Which lines in the records below contain the string "chart"? Gather every such line in full, with uppercase and lowercase letters counting as different.
---------- Entries shown ----------
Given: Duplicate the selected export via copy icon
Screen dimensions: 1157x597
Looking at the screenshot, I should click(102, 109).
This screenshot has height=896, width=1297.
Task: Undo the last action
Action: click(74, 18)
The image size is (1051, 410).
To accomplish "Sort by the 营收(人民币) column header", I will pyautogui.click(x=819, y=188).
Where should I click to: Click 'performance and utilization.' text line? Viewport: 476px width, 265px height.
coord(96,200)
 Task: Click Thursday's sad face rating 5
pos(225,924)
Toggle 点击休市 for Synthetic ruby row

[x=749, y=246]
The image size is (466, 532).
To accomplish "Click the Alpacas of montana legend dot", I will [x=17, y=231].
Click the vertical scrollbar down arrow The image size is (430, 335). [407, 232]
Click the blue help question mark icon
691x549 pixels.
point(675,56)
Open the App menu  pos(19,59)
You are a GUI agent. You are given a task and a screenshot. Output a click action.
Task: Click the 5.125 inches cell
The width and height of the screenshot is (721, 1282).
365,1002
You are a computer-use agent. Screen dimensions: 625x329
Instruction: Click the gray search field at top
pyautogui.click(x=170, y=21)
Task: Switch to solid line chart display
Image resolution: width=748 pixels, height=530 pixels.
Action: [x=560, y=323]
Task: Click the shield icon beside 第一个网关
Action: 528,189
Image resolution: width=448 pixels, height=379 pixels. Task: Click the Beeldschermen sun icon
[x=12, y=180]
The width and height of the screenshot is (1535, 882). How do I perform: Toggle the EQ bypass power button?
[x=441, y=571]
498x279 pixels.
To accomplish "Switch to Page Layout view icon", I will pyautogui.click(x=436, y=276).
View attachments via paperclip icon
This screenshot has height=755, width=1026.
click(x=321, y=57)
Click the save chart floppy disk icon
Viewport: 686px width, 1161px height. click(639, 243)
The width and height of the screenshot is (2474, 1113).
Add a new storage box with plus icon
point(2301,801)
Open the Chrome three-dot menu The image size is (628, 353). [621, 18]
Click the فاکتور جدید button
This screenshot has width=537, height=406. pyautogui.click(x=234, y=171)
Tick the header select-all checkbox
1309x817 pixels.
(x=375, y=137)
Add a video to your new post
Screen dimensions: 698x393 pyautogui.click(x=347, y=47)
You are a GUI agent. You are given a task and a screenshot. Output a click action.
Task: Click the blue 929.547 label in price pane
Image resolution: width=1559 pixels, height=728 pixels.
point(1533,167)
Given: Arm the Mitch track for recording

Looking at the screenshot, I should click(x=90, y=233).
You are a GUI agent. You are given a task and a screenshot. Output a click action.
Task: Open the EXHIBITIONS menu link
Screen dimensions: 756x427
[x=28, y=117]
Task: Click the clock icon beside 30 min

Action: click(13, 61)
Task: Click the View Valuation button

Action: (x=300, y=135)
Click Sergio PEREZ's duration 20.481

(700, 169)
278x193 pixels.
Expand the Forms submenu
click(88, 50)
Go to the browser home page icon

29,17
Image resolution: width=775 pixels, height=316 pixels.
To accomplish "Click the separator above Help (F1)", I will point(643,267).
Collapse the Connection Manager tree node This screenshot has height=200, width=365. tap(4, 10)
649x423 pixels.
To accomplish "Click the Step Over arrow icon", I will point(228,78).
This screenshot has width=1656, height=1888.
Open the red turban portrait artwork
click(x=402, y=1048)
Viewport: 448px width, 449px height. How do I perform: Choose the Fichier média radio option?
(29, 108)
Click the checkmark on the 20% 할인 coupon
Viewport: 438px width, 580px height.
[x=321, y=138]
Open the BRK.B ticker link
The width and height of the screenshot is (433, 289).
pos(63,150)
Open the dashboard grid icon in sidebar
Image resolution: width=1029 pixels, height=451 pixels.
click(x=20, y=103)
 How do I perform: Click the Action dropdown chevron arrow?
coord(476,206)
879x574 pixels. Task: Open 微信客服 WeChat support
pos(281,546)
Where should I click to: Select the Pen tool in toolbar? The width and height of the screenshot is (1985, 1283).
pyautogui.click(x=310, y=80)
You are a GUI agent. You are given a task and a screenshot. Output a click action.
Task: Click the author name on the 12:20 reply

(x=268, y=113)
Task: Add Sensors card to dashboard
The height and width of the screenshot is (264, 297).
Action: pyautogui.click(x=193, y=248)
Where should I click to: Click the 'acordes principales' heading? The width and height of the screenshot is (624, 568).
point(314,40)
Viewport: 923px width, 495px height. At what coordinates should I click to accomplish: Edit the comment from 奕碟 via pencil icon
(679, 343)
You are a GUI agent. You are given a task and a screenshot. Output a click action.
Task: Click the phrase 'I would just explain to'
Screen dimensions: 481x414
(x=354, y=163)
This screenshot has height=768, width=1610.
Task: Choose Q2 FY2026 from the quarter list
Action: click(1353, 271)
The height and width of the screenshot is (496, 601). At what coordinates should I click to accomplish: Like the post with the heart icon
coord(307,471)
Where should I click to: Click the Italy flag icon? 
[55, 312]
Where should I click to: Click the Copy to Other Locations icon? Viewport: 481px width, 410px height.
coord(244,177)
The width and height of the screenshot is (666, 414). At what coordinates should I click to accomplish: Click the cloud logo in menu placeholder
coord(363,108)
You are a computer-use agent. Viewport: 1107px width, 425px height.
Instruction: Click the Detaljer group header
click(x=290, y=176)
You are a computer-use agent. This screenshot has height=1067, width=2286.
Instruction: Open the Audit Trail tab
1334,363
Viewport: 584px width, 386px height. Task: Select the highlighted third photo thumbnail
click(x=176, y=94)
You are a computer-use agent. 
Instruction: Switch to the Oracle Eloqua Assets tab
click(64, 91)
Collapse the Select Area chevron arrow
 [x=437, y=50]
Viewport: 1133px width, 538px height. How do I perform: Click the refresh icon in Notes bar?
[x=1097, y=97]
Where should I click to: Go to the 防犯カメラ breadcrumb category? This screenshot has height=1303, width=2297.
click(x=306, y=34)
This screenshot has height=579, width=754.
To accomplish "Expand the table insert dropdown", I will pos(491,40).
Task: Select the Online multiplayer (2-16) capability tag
----------
Exercise output>
Task: Switch to solid line chart display
Click the save chart floppy disk icon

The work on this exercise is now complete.